Available records Block Start

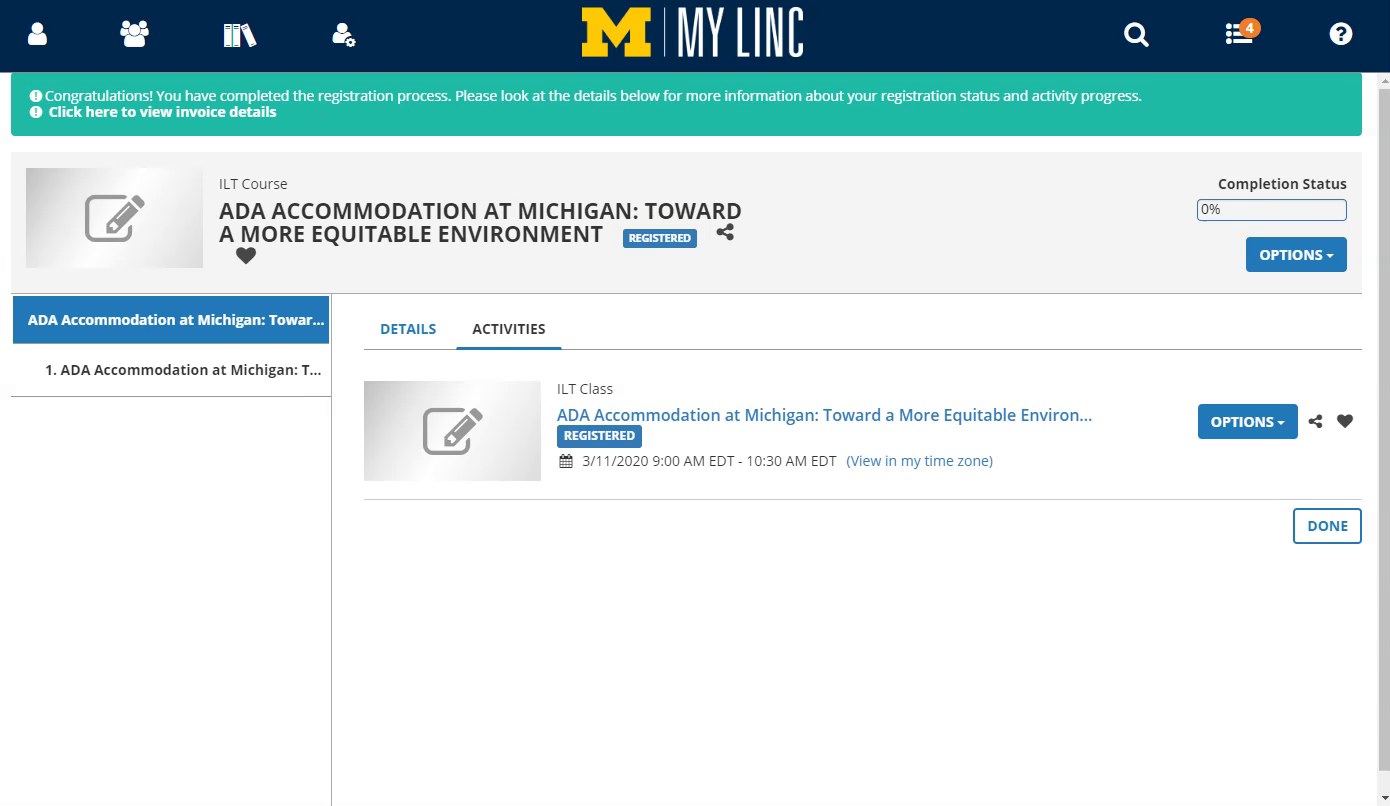This screenshot has height=806, width=1390.
Task: Open the search magnifier icon
Action: coord(1136,34)
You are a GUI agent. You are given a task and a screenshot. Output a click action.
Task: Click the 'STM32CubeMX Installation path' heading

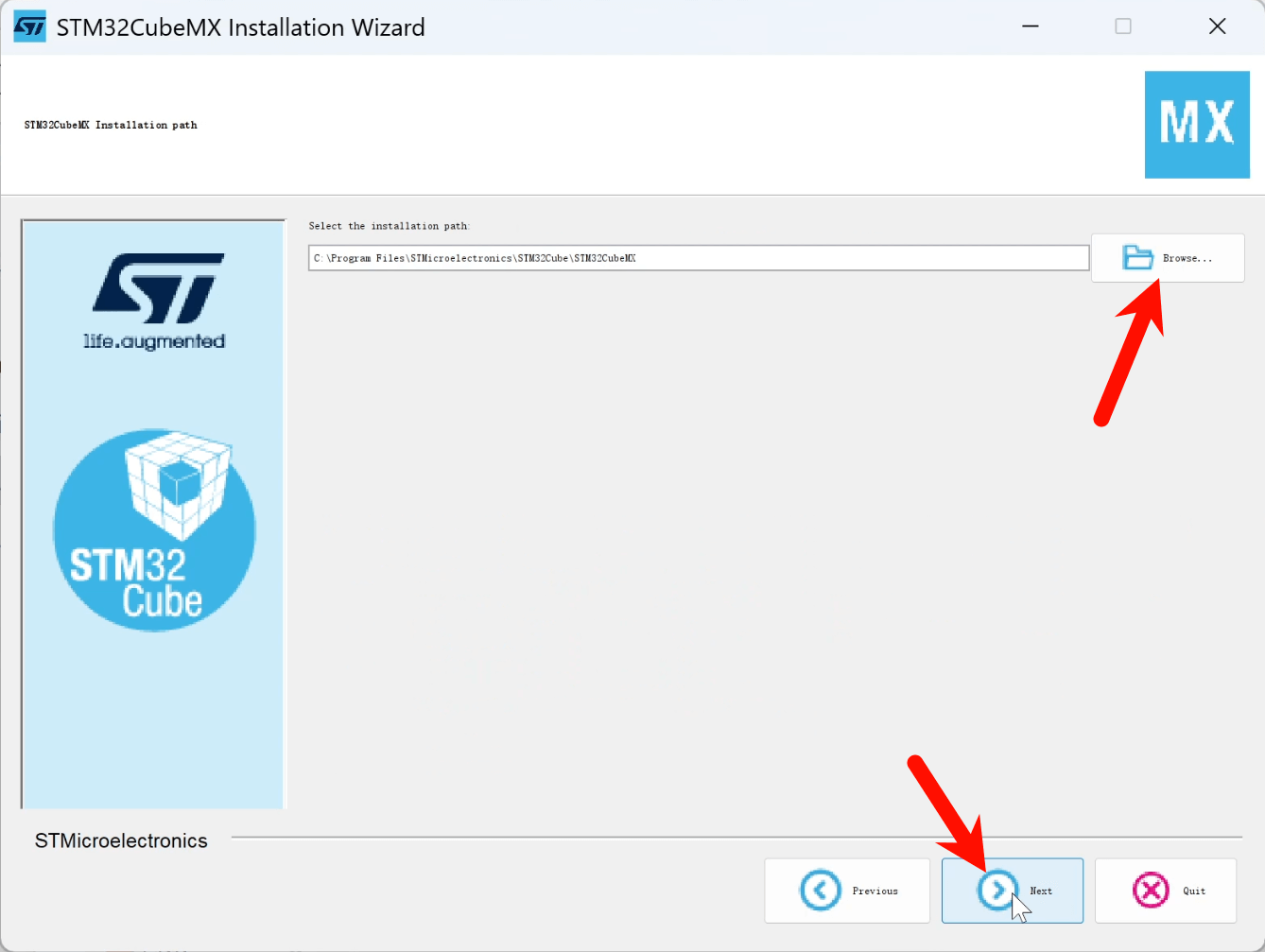click(111, 125)
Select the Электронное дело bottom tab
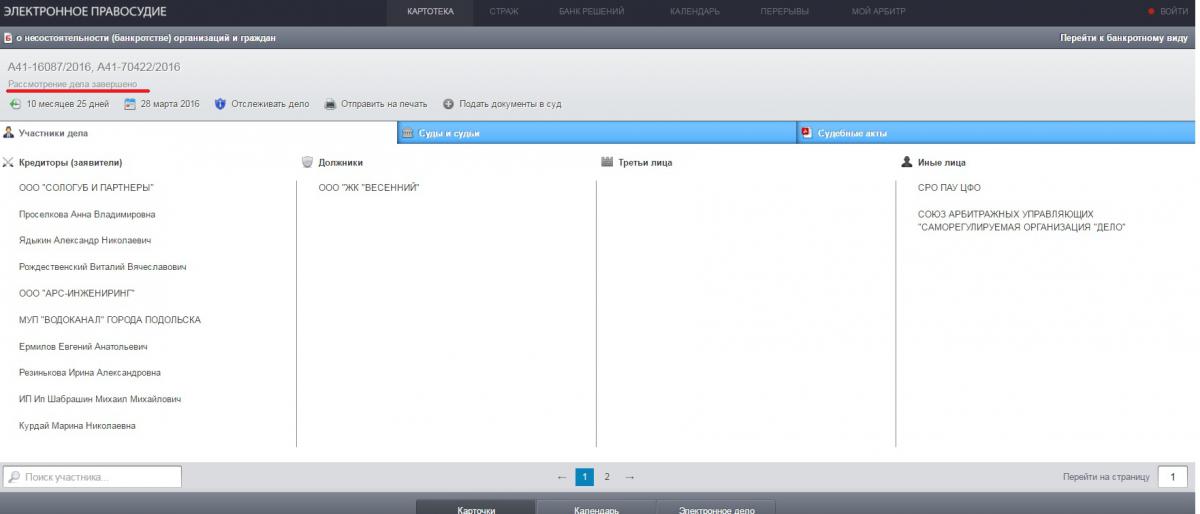This screenshot has height=514, width=1200. (x=715, y=508)
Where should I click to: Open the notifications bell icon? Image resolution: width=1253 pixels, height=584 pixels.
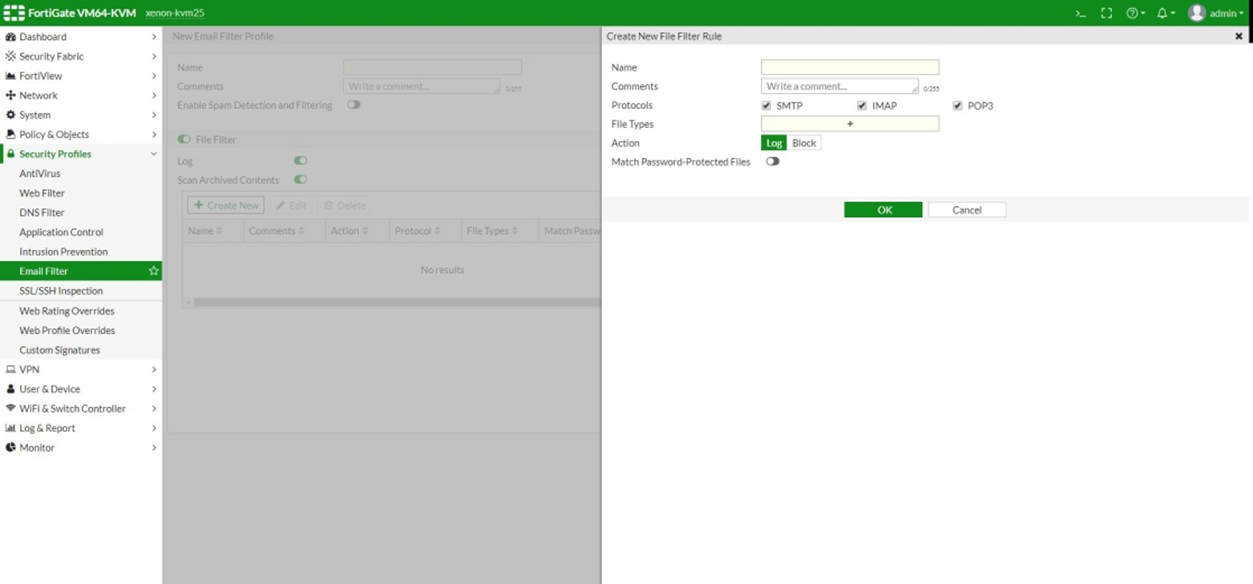point(1165,13)
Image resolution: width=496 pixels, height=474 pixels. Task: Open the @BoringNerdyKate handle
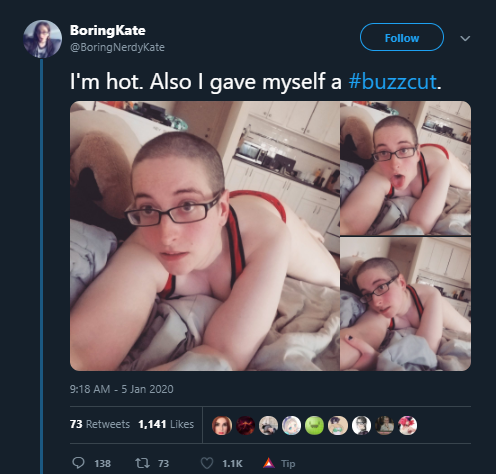(117, 47)
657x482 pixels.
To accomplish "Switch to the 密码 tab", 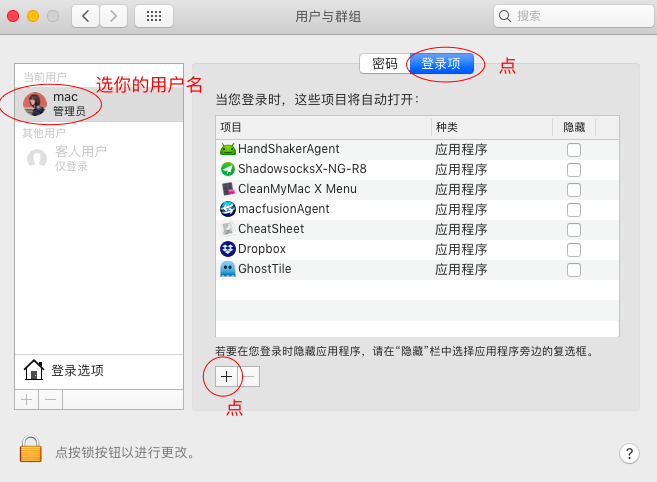I will point(384,64).
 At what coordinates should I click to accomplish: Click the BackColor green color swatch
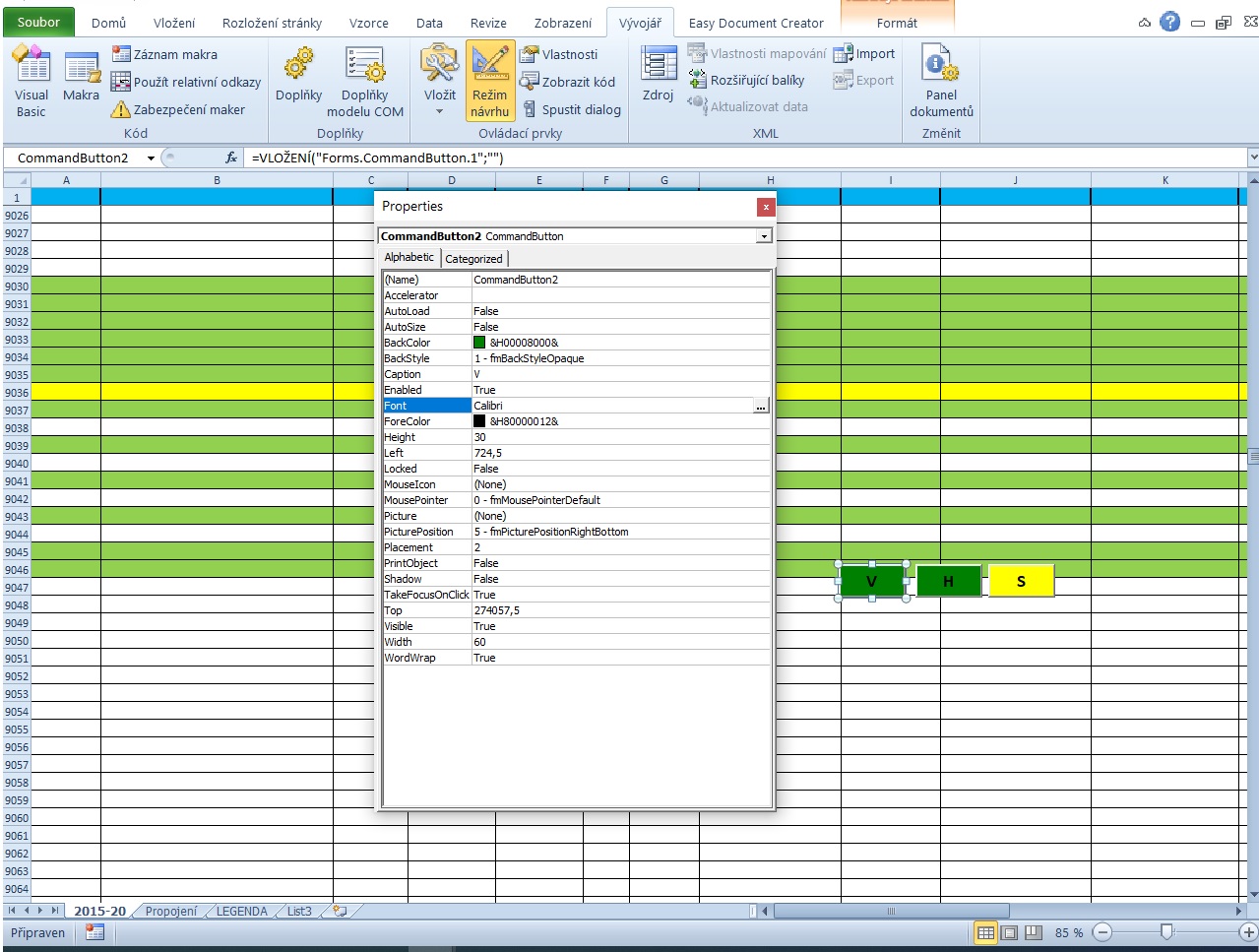(479, 343)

Available records Block End

### What to work on
Reproduce exactly the lines above from the one with "At what coordinates" through the last line of the data, keeping both ends and dropping the pictures.

### Written answer
 At what coordinates should I click to accomplish: Click the BackColor green color swatch
(479, 343)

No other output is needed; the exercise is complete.